> [Text to read]:

-*-

Paul
Goble
Staunton, May 24 – Many of those who
feel they have no choice but to back Vladimir Putin hate him, Mikhail Kasyanov
says; but the Kremlin leader’s policies are driving even more people toward
open revolt, one that will replace the incumbent not via middle class-dominated
elections but by a mass rising.
In an interview with Galina Ostapovets
of Ukraine’s Obozrevatel portal, the man who served as Putin’s first
prime minister (2000-2004) offers one of the most negative predictions of what
the Kremlin leader’s policies are leading to (obozrevatel.com/russia/planyi-putina-obruchilis-eto-silnyij-udar-on-perezhivaet-i-ne-mozhet-smiritsya-eks-premer-rossii.htm).
Russians are running out of savings,
and the government is not providing them with the kind of assistance they
need. According to Kasyanov, only 43
percent of the 12,000 rubles Putin has promised firms to keep each worker
employed will go to the workers; the rest will come back to the government in
the form of taxes.

-*-

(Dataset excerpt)
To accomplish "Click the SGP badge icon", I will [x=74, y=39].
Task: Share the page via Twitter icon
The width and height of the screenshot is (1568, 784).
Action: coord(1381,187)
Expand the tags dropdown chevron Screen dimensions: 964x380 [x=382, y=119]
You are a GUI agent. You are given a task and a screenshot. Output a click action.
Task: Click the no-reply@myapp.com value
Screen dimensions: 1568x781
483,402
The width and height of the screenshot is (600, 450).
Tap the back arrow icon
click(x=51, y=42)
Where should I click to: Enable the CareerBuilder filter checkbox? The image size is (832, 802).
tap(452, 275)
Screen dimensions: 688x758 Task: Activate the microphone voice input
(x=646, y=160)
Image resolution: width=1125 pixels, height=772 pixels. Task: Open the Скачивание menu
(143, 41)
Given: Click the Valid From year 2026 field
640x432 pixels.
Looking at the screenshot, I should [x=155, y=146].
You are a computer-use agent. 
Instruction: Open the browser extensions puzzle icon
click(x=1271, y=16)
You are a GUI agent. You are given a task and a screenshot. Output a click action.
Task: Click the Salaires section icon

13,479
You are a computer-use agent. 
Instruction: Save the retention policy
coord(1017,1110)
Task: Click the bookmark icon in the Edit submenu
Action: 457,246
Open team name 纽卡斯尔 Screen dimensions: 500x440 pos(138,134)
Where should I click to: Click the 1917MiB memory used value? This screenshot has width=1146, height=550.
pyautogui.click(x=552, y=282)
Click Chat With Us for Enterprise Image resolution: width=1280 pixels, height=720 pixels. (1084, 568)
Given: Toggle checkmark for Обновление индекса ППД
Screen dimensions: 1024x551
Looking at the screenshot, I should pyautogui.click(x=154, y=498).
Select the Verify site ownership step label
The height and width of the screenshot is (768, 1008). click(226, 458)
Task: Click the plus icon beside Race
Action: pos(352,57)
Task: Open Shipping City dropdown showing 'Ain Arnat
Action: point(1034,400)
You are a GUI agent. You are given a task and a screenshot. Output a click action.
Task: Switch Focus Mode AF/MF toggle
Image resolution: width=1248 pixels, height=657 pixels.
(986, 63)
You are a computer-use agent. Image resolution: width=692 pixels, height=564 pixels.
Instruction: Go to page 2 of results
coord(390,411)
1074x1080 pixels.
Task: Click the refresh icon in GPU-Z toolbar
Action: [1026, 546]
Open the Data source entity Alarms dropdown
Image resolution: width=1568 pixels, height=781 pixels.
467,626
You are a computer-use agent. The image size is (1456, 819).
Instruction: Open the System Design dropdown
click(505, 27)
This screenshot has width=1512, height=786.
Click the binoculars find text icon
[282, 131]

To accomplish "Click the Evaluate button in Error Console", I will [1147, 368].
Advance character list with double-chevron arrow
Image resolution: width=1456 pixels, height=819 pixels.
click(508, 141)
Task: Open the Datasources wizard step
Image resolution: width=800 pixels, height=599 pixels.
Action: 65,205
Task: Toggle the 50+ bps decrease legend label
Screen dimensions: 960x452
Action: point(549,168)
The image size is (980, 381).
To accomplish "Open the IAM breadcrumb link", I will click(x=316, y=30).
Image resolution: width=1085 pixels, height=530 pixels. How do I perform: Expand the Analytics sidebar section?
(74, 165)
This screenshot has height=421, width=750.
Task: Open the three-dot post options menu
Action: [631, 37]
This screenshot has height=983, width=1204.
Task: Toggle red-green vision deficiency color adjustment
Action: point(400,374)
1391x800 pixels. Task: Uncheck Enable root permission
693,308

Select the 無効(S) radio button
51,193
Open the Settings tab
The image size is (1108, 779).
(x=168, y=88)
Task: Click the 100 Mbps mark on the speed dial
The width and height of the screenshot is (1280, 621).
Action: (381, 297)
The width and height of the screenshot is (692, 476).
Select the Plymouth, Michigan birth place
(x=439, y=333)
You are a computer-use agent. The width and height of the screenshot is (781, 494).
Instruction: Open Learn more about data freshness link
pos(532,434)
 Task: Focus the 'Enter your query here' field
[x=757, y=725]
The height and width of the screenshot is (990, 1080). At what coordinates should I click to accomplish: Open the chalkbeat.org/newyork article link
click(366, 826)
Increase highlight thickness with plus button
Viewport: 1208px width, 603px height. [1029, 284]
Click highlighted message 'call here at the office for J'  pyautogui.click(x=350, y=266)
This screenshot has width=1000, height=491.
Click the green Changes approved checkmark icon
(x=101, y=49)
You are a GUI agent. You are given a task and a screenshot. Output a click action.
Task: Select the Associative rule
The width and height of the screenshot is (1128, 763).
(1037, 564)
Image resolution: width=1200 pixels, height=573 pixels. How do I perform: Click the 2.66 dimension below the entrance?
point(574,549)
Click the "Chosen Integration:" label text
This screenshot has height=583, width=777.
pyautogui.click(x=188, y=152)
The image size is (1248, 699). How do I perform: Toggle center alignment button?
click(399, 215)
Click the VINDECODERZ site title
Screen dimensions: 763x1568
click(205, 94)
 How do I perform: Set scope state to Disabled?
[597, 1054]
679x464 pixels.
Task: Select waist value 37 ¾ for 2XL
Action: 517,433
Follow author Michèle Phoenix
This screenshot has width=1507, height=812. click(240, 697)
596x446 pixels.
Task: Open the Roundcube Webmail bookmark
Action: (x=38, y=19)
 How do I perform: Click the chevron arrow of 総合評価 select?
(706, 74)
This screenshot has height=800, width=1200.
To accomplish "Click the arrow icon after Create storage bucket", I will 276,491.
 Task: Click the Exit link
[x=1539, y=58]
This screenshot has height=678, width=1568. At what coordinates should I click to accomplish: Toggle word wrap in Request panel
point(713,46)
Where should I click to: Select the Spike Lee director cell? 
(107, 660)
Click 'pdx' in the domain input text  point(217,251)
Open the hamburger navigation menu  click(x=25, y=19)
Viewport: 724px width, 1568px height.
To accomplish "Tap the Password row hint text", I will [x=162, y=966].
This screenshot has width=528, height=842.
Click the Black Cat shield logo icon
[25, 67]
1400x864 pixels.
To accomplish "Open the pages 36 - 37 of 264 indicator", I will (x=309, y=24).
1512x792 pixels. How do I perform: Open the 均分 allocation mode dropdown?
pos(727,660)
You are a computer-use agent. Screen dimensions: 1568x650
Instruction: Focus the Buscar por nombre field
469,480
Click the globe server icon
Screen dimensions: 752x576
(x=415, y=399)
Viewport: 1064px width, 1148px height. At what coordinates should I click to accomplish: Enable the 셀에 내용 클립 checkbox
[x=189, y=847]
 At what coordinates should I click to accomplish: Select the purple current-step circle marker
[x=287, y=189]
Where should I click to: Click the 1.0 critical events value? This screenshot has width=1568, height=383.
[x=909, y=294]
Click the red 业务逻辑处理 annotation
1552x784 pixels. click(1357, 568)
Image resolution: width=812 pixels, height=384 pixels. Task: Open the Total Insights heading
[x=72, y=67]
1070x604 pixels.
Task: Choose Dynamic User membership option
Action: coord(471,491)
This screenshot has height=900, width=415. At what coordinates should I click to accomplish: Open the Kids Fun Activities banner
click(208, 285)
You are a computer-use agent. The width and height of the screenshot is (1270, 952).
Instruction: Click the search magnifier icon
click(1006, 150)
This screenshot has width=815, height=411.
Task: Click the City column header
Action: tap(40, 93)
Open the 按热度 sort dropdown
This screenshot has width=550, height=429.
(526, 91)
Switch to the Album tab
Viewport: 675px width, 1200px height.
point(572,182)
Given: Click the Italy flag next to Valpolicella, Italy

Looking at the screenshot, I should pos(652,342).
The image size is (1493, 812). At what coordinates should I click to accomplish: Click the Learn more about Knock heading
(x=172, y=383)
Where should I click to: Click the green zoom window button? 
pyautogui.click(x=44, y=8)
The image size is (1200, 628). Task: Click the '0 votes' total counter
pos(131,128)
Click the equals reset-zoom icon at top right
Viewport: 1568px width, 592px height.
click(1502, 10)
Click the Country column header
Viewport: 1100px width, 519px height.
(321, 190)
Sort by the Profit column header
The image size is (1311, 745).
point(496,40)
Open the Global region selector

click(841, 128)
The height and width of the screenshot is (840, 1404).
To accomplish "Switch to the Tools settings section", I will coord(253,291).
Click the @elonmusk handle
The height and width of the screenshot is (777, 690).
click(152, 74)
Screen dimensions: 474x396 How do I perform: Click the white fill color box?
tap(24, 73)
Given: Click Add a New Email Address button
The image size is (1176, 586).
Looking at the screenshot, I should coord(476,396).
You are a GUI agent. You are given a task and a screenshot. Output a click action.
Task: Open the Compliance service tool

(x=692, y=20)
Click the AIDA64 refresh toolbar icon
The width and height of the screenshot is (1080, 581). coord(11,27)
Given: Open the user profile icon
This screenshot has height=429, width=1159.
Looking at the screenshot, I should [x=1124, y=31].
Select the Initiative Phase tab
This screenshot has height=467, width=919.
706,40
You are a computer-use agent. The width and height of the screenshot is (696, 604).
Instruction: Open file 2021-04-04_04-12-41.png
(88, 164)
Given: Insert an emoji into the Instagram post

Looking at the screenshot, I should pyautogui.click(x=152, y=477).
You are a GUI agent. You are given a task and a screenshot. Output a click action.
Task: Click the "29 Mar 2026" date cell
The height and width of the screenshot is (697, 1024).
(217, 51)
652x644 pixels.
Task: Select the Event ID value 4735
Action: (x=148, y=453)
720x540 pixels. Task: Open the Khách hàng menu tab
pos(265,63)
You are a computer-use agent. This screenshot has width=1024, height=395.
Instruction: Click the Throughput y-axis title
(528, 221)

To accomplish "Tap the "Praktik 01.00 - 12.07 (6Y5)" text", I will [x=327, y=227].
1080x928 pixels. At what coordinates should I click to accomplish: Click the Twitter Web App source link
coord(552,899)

-*-

> [Problems to work on]:
**1.** According to the article about Kasyanov, what share of the 12,000 rubles per worker will actually go to the workers?
**2.** Pick up the article about Kasyanov right after its last sentence and keep writing.
You won't need the records for this.

> [Task responses]:
**1.** Only 43 percent.

**2.**
Putin understands that as people
face poverty and hunger, they will become increasingly angry; and to prevent
their attitudes from being a threat to him and his regime, he has been adopting
increasingly repressive measures, the former prime minister says. But there are
limits to how effective those will ultimately prove to be.
What makes the situation even worse
than that during the hungry years at the end of Soviet times is that Putin’s
regime has the money to help but doesn’t want to – and because he has so many
people working for the state and thus dependent on him, he believes that they
will continue to support him no matter what.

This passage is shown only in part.